(Saved entries)
______________________________
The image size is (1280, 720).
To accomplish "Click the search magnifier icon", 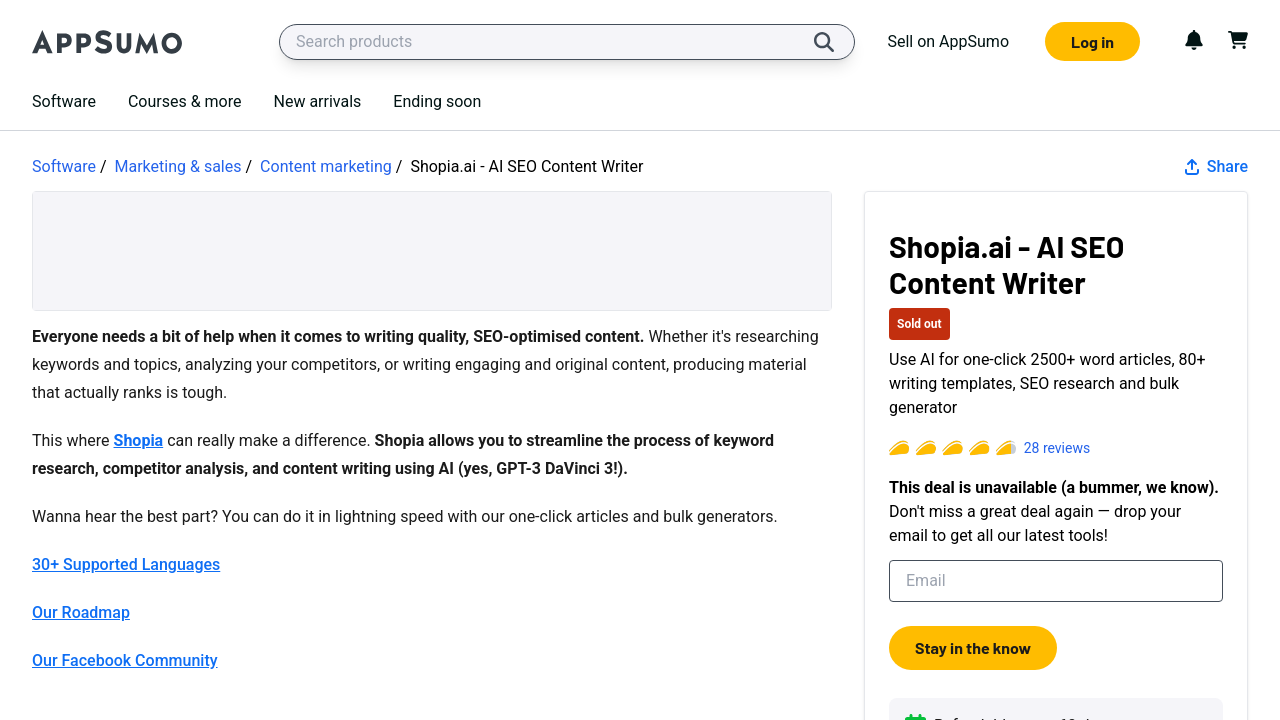I will point(823,42).
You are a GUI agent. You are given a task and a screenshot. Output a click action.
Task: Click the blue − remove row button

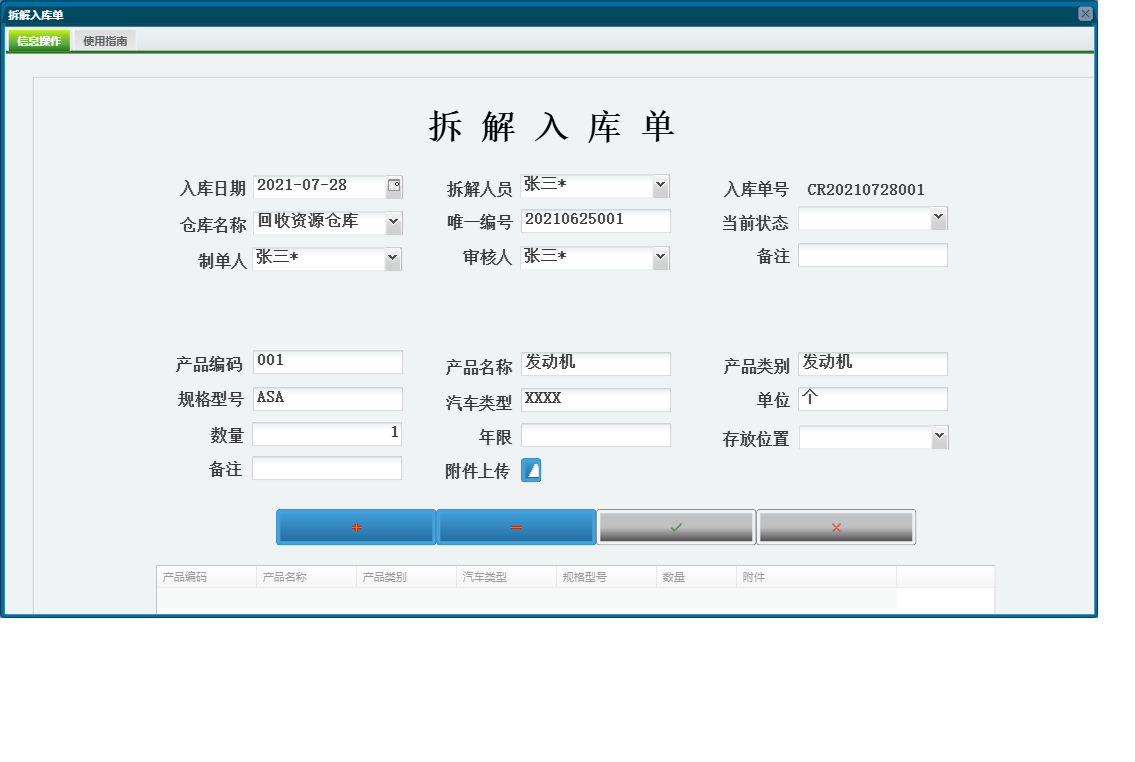pos(516,526)
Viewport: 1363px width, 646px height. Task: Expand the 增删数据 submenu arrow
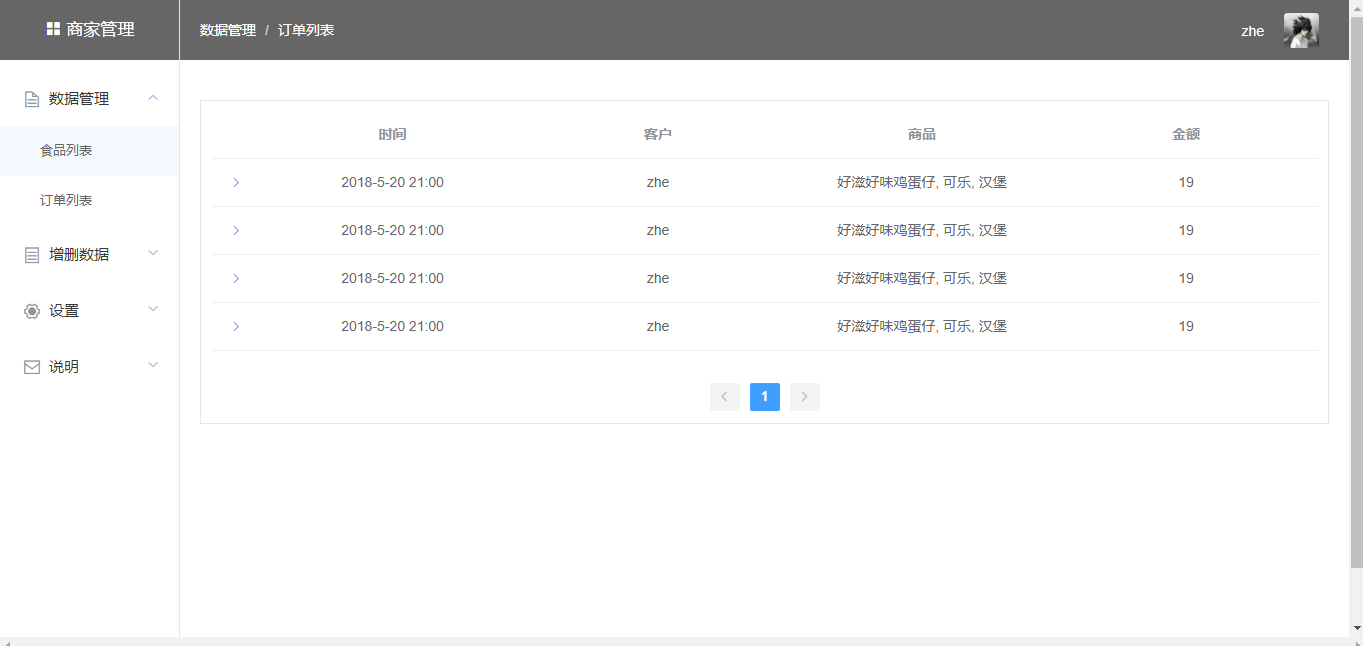[153, 253]
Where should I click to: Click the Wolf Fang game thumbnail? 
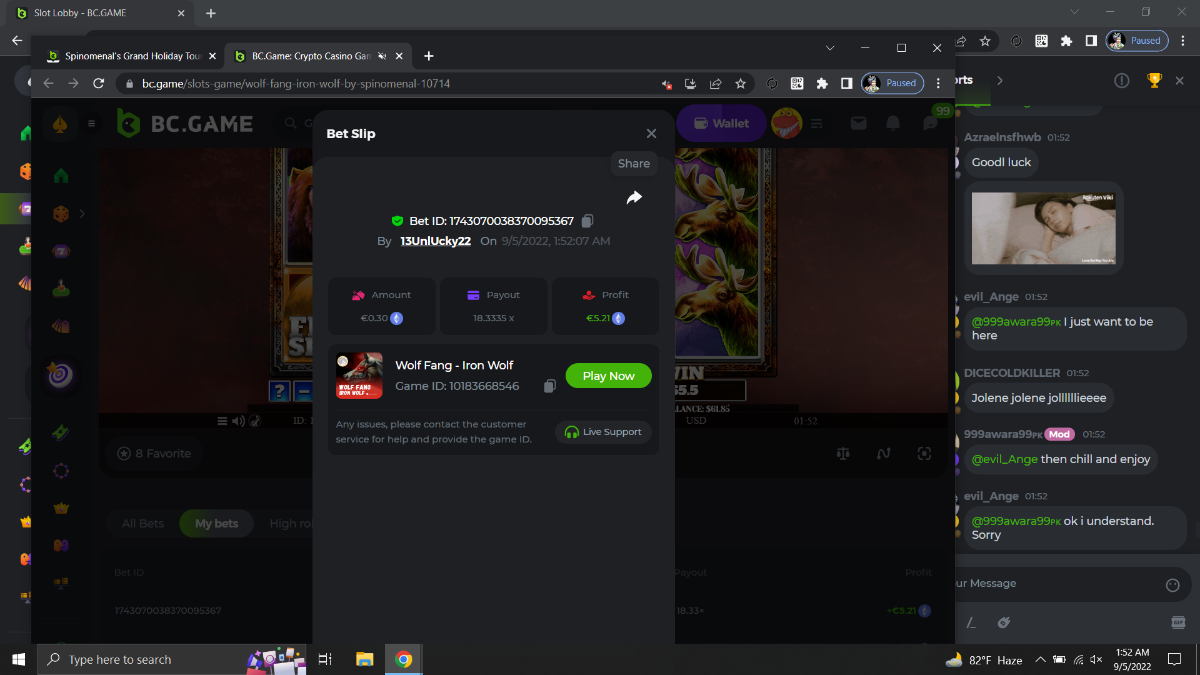coord(359,376)
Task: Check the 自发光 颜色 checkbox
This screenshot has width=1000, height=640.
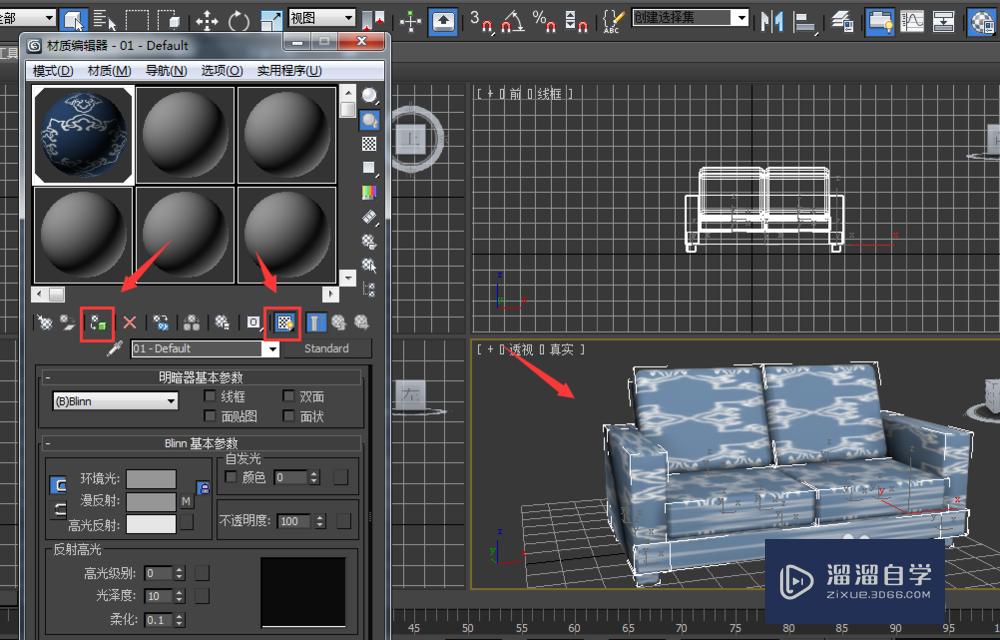Action: point(232,478)
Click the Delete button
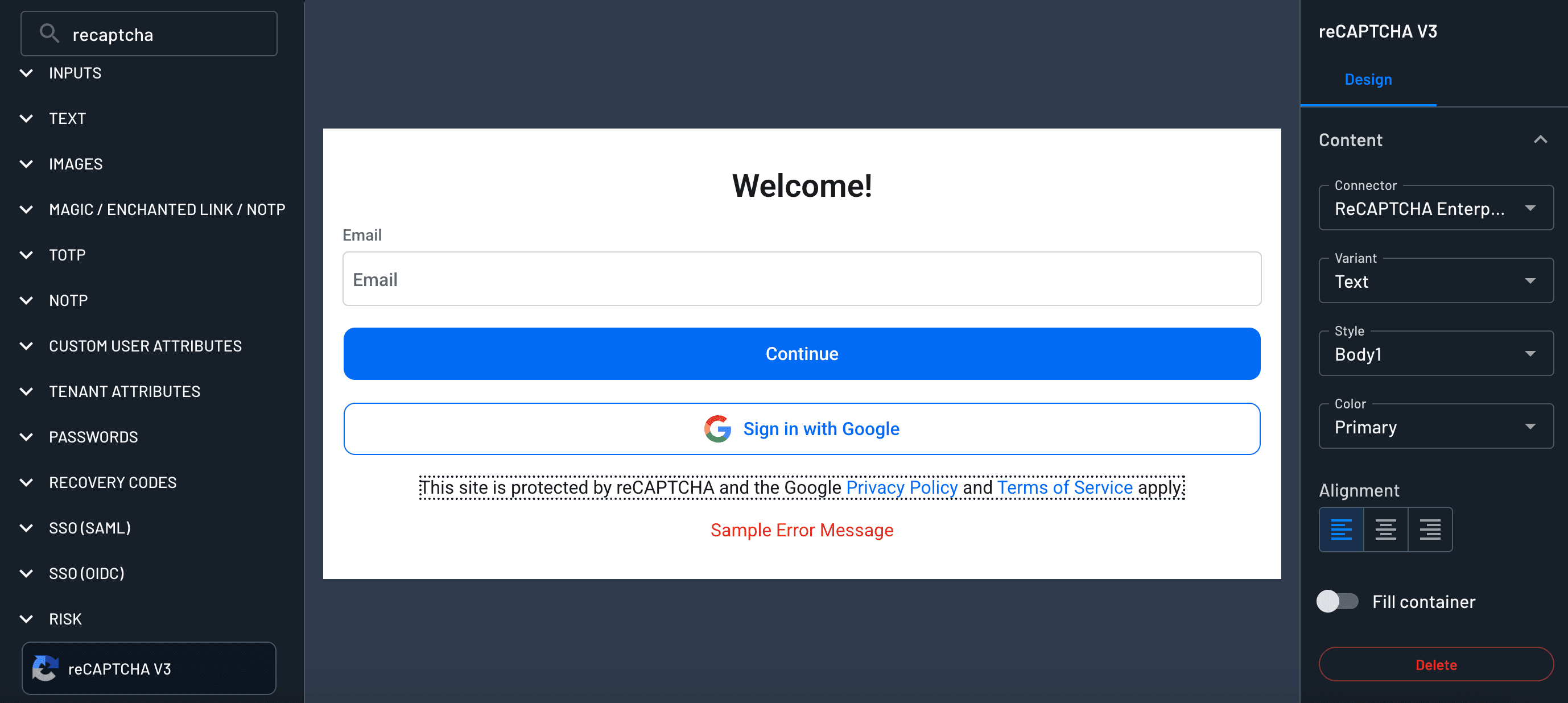The width and height of the screenshot is (1568, 703). point(1435,664)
______________________________
(PROBLEM) Each line from the one containing "Viewport: 1363px width, 646px" to the final line of the data must be printed exactly, both included, with nothing else and no pictures.

(COMPLETED EXERCISE)
Viewport: 1363px width, 646px height. Task: Expand the 增删数据 submenu arrow
[153, 253]
Where should I click to: Click the Wolf Fang game thumbnail? 
coord(359,376)
Task: Check the 自发光 颜色 checkbox
This screenshot has width=1000, height=640.
Action: point(232,478)
Click the Delete button
The width and height of the screenshot is (1568, 703). point(1435,664)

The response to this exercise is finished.